- [EXERCISE GOAL]: Write out all the data again, exactly as shown.

- [Stored entries]:
──────────────────────────────

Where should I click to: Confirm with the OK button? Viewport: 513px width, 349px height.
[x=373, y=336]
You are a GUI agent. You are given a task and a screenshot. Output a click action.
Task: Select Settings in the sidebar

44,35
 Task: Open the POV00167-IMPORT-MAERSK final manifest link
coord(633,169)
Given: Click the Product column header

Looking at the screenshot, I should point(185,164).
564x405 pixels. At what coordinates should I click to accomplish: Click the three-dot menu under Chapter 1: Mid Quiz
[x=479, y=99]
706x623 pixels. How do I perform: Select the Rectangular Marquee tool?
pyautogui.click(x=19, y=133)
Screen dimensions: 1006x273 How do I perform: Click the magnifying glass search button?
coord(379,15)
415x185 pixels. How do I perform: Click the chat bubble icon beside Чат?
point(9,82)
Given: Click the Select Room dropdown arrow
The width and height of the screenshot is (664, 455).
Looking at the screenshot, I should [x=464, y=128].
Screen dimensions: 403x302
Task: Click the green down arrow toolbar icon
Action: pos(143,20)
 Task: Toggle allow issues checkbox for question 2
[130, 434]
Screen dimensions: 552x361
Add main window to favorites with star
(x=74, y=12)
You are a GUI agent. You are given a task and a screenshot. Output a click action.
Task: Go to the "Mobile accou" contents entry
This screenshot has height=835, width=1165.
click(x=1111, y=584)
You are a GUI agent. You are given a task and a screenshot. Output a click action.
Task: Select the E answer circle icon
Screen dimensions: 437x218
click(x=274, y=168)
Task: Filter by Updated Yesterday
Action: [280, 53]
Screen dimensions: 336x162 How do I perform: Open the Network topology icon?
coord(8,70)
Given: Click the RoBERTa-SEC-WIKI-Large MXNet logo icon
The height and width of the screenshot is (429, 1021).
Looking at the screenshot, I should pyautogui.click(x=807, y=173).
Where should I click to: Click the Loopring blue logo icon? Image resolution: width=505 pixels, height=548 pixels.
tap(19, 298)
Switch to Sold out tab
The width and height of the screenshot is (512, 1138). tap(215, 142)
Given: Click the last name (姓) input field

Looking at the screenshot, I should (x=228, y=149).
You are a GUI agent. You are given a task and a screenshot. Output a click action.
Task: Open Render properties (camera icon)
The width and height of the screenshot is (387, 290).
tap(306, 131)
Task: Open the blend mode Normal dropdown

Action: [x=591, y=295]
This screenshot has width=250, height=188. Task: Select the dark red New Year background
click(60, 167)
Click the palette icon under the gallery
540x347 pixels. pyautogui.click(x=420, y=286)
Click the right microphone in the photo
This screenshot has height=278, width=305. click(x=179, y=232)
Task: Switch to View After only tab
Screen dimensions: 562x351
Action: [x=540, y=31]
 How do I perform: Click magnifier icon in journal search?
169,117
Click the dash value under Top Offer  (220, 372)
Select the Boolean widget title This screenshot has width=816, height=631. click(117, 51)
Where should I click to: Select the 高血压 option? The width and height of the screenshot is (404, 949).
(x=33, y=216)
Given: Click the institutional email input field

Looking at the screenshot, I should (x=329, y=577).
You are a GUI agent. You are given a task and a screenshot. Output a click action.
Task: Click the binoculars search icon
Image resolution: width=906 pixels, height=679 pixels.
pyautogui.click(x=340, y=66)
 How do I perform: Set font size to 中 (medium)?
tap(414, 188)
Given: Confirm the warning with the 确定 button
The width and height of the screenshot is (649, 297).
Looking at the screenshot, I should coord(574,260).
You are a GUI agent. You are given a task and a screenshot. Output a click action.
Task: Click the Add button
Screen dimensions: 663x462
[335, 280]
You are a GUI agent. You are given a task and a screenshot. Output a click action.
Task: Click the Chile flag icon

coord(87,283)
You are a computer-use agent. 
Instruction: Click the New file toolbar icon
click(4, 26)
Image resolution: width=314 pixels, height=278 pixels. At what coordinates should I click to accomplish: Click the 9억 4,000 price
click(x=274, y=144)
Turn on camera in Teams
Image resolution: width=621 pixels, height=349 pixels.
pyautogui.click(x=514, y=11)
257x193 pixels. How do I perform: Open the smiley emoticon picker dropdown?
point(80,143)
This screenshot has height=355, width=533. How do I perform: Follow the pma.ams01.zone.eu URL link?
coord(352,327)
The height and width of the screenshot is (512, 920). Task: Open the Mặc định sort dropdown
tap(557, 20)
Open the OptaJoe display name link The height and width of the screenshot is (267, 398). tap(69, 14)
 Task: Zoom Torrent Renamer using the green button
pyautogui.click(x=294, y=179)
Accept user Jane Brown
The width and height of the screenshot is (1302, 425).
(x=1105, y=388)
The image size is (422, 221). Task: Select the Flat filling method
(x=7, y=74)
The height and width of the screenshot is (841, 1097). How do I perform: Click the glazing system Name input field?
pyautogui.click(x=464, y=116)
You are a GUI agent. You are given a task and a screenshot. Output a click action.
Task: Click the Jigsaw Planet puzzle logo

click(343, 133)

──────────────────────────────

- [ANSWER]:
Where should I click to: Confirm with the OK button? Viewport: 513px width, 349px height.
[x=373, y=336]
You are a GUI agent. You are given a task and a screenshot. Output a click action.
Task: Select Settings in the sidebar

44,35
 Task: Open the POV00167-IMPORT-MAERSK final manifest link
coord(633,169)
Given: Click the Product column header

Looking at the screenshot, I should point(185,164).
564x405 pixels. At what coordinates should I click to accomplish: Click the three-dot menu under Chapter 1: Mid Quiz
[x=479, y=99]
706x623 pixels. How do I perform: Select the Rectangular Marquee tool?
pyautogui.click(x=19, y=133)
Screen dimensions: 1006x273 How do I perform: Click the magnifying glass search button?
coord(379,15)
415x185 pixels. How do I perform: Click the chat bubble icon beside Чат?
point(9,82)
Given: Click the Select Room dropdown arrow
The width and height of the screenshot is (664, 455).
Looking at the screenshot, I should [x=464, y=128].
Screen dimensions: 403x302
Task: Click the green down arrow toolbar icon
Action: pos(143,20)
 Task: Toggle allow issues checkbox for question 2
[130, 434]
Screen dimensions: 552x361
Add main window to favorites with star
(x=74, y=12)
You are a GUI agent. You are given a task and a screenshot. Output a click action.
Task: Go to the "Mobile accou" contents entry
This screenshot has height=835, width=1165.
click(x=1111, y=584)
You are a GUI agent. You are given a task and a screenshot. Output a click action.
Task: Select the E answer circle icon
Screen dimensions: 437x218
click(x=274, y=168)
Task: Filter by Updated Yesterday
Action: [280, 53]
Screen dimensions: 336x162 How do I perform: Open the Network topology icon?
coord(8,70)
Given: Click the RoBERTa-SEC-WIKI-Large MXNet logo icon
The height and width of the screenshot is (429, 1021).
Looking at the screenshot, I should pyautogui.click(x=807, y=173).
Where should I click to: Click the Loopring blue logo icon? Image resolution: width=505 pixels, height=548 pixels.
tap(19, 298)
Switch to Sold out tab
The width and height of the screenshot is (512, 1138). tap(215, 142)
Given: Click the last name (姓) input field

Looking at the screenshot, I should (x=228, y=149).
You are a GUI agent. You are given a task and a screenshot. Output a click action.
Task: Open Render properties (camera icon)
The width and height of the screenshot is (387, 290).
tap(306, 131)
Task: Open the blend mode Normal dropdown

Action: [x=591, y=295]
This screenshot has width=250, height=188. Task: Select the dark red New Year background
click(60, 167)
Click the palette icon under the gallery
540x347 pixels. pyautogui.click(x=420, y=286)
Click the right microphone in the photo
This screenshot has height=278, width=305. click(x=179, y=232)
Task: Switch to View After only tab
Screen dimensions: 562x351
Action: [x=540, y=31]
 How do I perform: Click magnifier icon in journal search?
169,117
Click the dash value under Top Offer  (220, 372)
Select the Boolean widget title This screenshot has width=816, height=631. click(117, 51)
Where should I click to: Select the 高血压 option? The width and height of the screenshot is (404, 949).
(x=33, y=216)
Given: Click the institutional email input field

Looking at the screenshot, I should (x=329, y=577).
You are a GUI agent. You are given a task and a screenshot. Output a click action.
Task: Click the binoculars search icon
Image resolution: width=906 pixels, height=679 pixels.
pyautogui.click(x=340, y=66)
 How do I perform: Set font size to 中 (medium)?
tap(414, 188)
Given: Confirm the warning with the 确定 button
The width and height of the screenshot is (649, 297).
Looking at the screenshot, I should coord(574,260).
You are a GUI agent. You are given a task and a screenshot. Output a click action.
Task: Click the Add button
Screen dimensions: 663x462
[335, 280]
You are a GUI agent. You are given a task and a screenshot. Output a click action.
Task: Click the Chile flag icon

coord(87,283)
You are a computer-use agent. 
Instruction: Click the New file toolbar icon
click(4, 26)
Image resolution: width=314 pixels, height=278 pixels. At what coordinates should I click to accomplish: Click the 9억 4,000 price
click(x=274, y=144)
Turn on camera in Teams
Image resolution: width=621 pixels, height=349 pixels.
pyautogui.click(x=514, y=11)
257x193 pixels. How do I perform: Open the smiley emoticon picker dropdown?
point(80,143)
This screenshot has height=355, width=533. How do I perform: Follow the pma.ams01.zone.eu URL link?
coord(352,327)
The height and width of the screenshot is (512, 920). Task: Open the Mặc định sort dropdown
tap(557, 20)
Open the OptaJoe display name link The height and width of the screenshot is (267, 398). tap(69, 14)
 Task: Zoom Torrent Renamer using the green button
pyautogui.click(x=294, y=179)
Accept user Jane Brown
The width and height of the screenshot is (1302, 425).
(x=1105, y=388)
The image size is (422, 221). Task: Select the Flat filling method
(x=7, y=74)
The height and width of the screenshot is (841, 1097). How do I perform: Click the glazing system Name input field?
pyautogui.click(x=464, y=116)
You are a GUI agent. You are given a task and a screenshot. Output a click action.
Task: Click the Jigsaw Planet puzzle logo

click(343, 133)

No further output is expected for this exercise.